***** READING PASSAGE *****

Tort of conspiracy by unlawful means
[52] A combination of persons causing damage to a plaintiff is an actionable conspiracy if the acts done pursuant to the combination would have been actionable if done by one person alone.
[53] The elements of this tort are:
a) The defendants must be parties to a common design.
b)The common design agreed upon is to be, or is, carried out by unlawful means.
c) The defendants must know of the facts which would make the action unlawful.
d)the defendants must intend, by carrying out the common design, to injure the plaintiff.
e) The defendant must take steps in furtherance of the common design. f) The plaintiff must suffer loss as a result.
[54] There is evidence that Artemis and Mr Thornley were parties to a common design – namely to establish, develop and operate the Redwood Street childcare centre.
[55] Further, the existence of an action in breach of contract is sufficient to constitute unlawful means, the means being Mr Thornley’s breaches of the restraint of trade covenant, breaches which were arguably known to be such by both defendants.

*****

**SET PROBLEM 1**. Summarize the passage on conspiracy by unlawful means in two sentences.
**SET PROBLEM 2**. Please repeat the passage on conspiracy by unlawful means word for word, from "d)the defendants must" to "by both defendants.".
The material after this point comes from a separate source.

***** SUPPLIED INFORMATION *****

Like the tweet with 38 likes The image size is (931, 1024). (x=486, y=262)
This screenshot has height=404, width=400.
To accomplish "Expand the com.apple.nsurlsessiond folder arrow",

*****

**EXERCISE RESPONSE 1**. A combination of persons who cause damage to a plaintiff commits an actionable conspiracy if their acts would have been actionable had one person done them alone, and the tort requires several things: a common design carried out by unlawful means, defendants who know the facts that make it unlawful and intend to injure the plaintiff, steps taken to further the design, and resulting loss to the plaintiff. There is evidence that Artemis and Mr Thornley shared a common design to establish, develop and operate the Redwood Street childcare centre, and Mr Thornley's breaches of the restraint of trade covenant, arguably known as such by both defendants, can serve as the unlawful means.

**EXERCISE RESPONSE 2**.
d)the defendants must intend, by carrying out the common design, to injure the plaintiff.
e) The defendant must take steps in furtherance of the common design. f) The plaintiff must suffer loss as a result.
[54] There is evidence that Artemis and Mr Thornley were parties to a common design – namely to establish, develop and operate the Redwood Street childcare centre.
[55] Further, the existence of an action in breach of contract is sufficient to constitute unlawful means, the means being Mr Thornley’s breaches of the restraint of trade covenant, breaches which were arguably known to be such by both defendants.